What is expected: What you return must be the full listing, word for word, with no images in it.

---------- Data records

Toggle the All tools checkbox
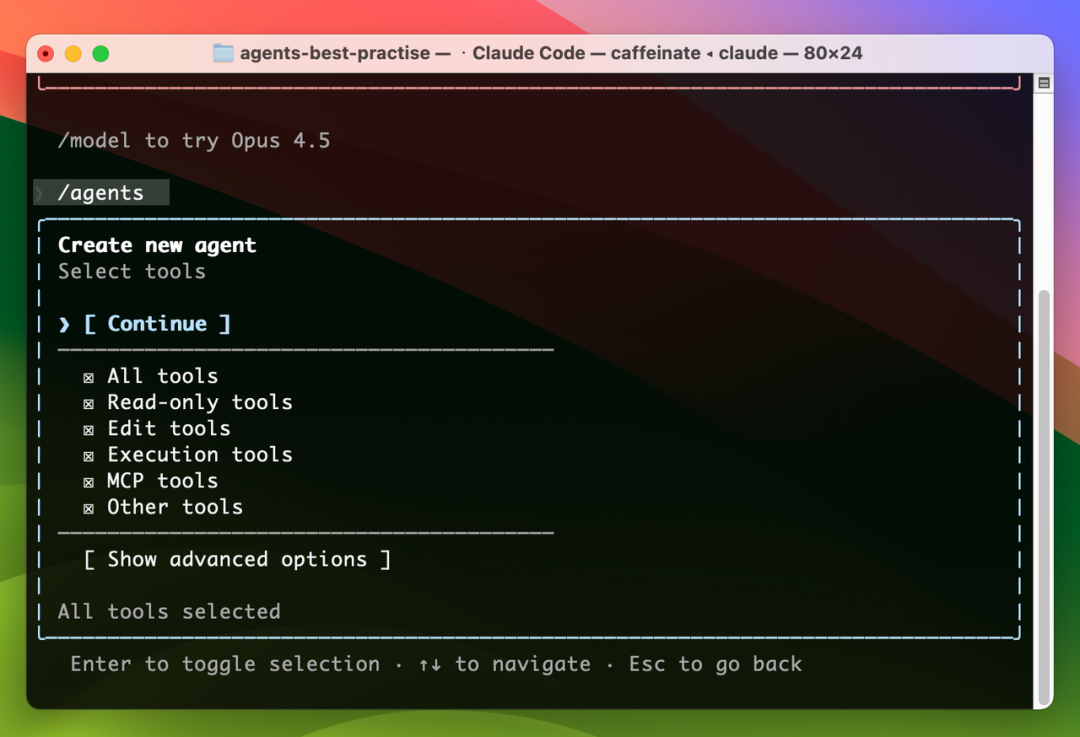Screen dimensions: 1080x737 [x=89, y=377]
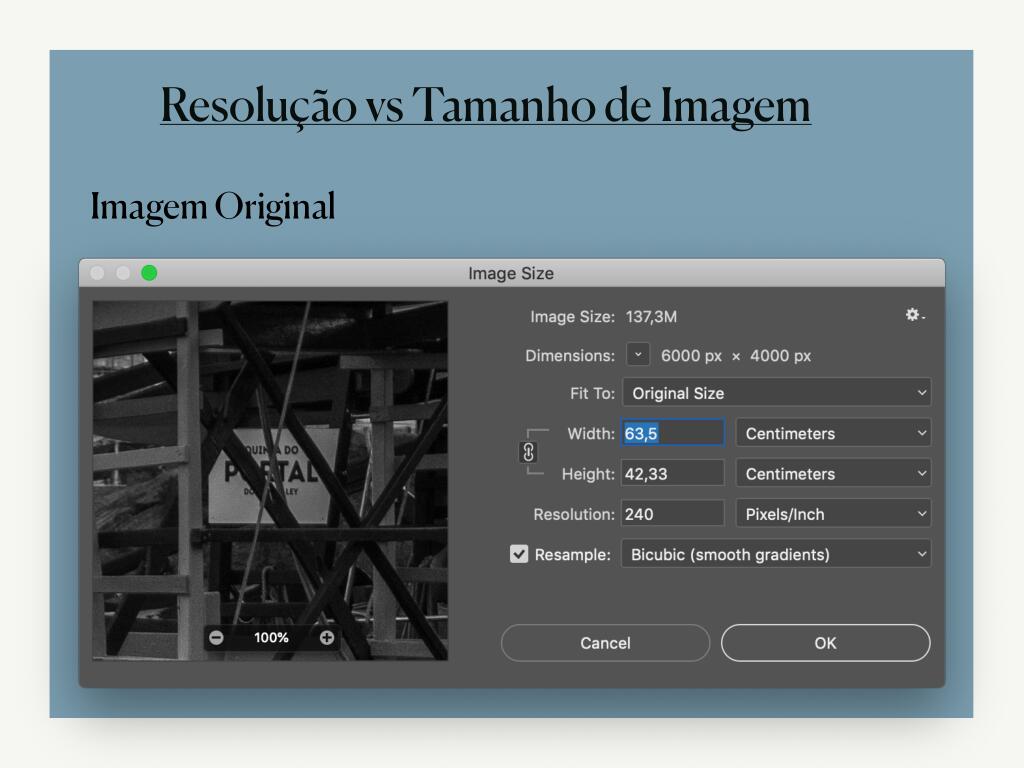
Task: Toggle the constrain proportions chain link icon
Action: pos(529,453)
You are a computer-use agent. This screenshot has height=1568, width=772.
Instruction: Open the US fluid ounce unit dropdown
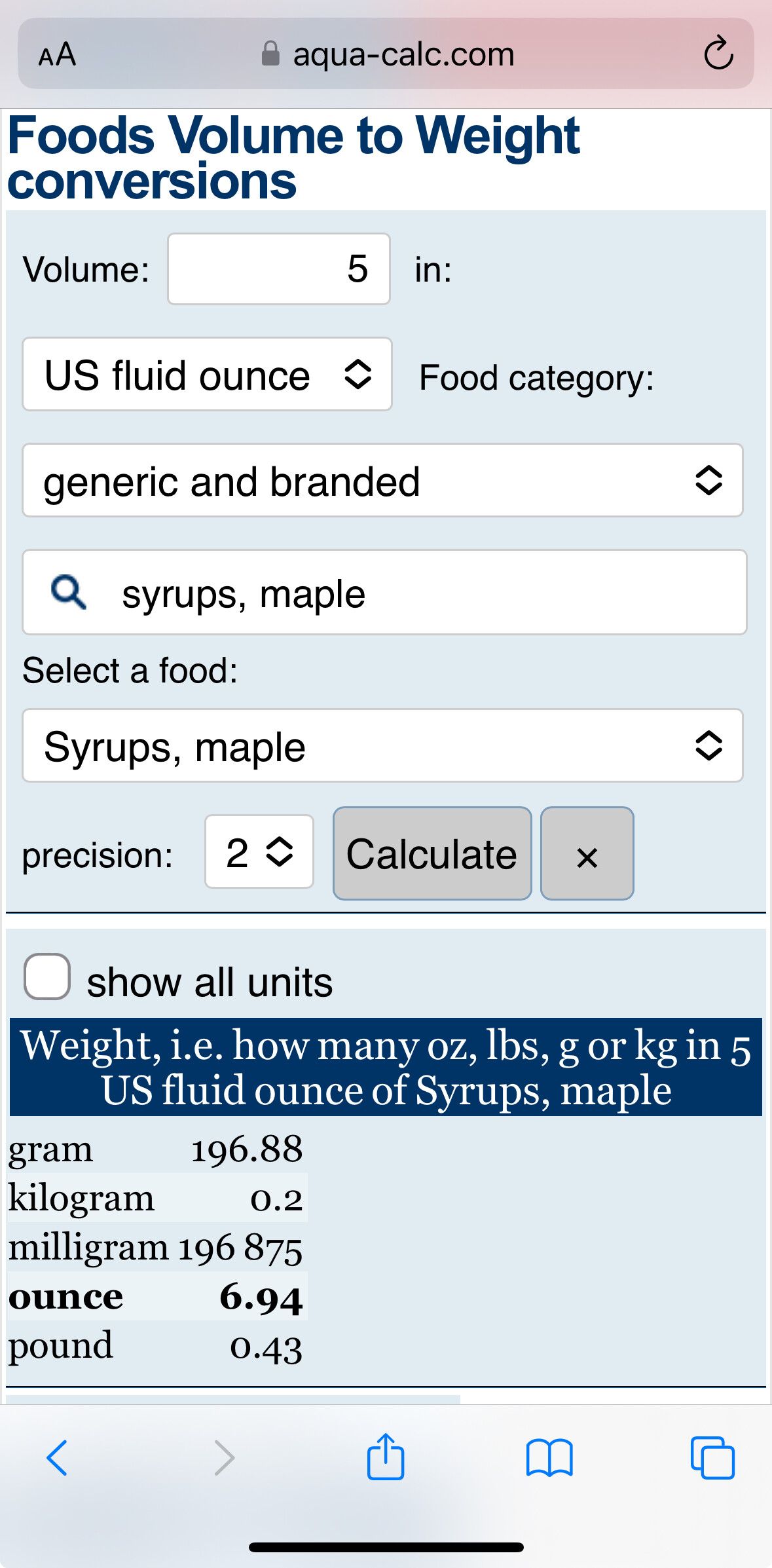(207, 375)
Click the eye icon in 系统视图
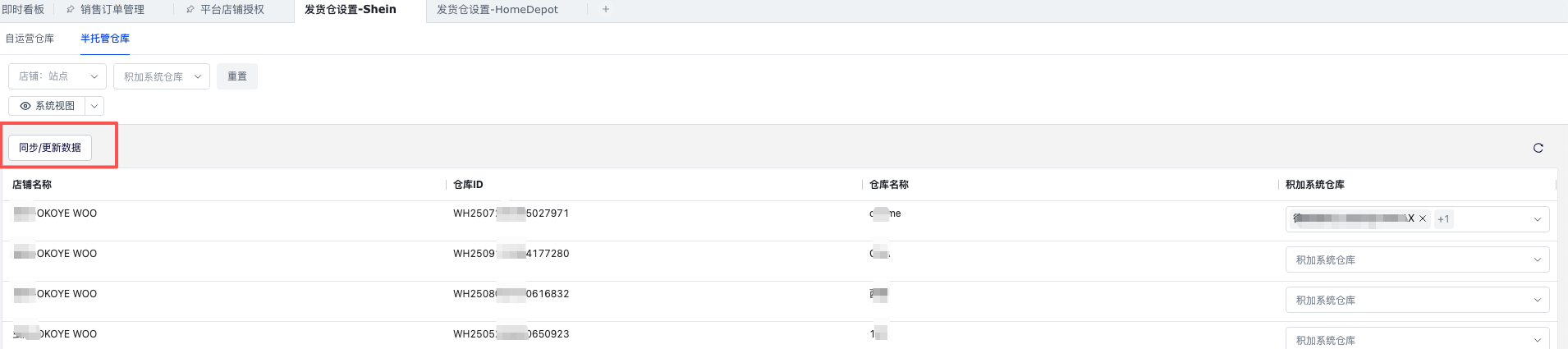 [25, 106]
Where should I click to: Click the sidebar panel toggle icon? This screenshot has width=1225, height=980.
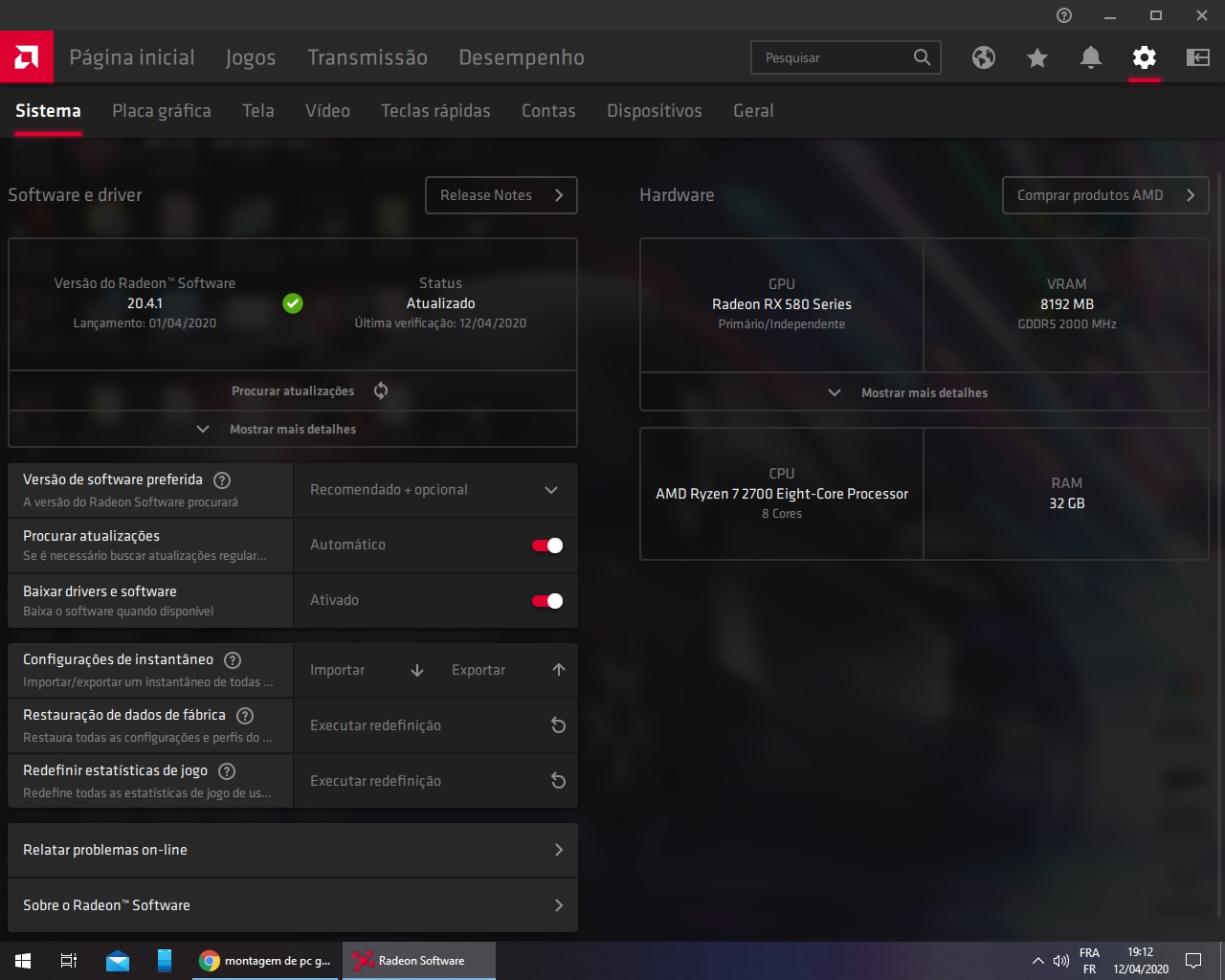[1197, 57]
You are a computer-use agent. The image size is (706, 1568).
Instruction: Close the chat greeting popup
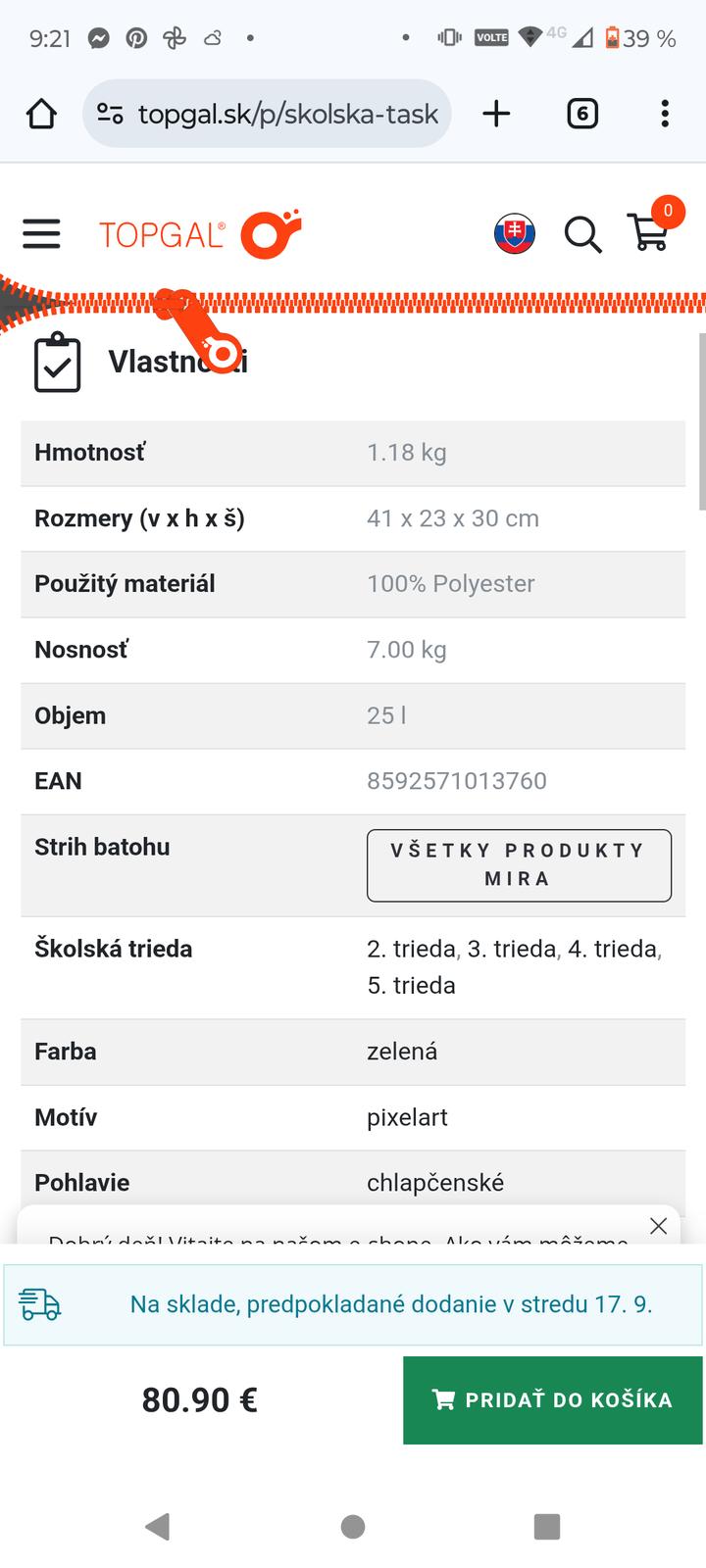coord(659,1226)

--------------------

Solution for this task:
Toggle the All tools checkbox
Screen dimensions: 1080x737 [x=89, y=377]
Task: Toggle the constrain proportions chain link icon
Action: pos(529,453)
You are a computer-use agent. This screenshot has height=1568, width=772.
Instruction: Open the US fluid ounce unit dropdown
(207, 375)
Click the eye icon in 系统视图
 [25, 106]
Where should I click to: Click the sidebar panel toggle icon? This screenshot has width=1225, height=980.
[1197, 57]
You are a computer-use agent. The image size is (706, 1568).
Instruction: Close the chat greeting popup
coord(659,1226)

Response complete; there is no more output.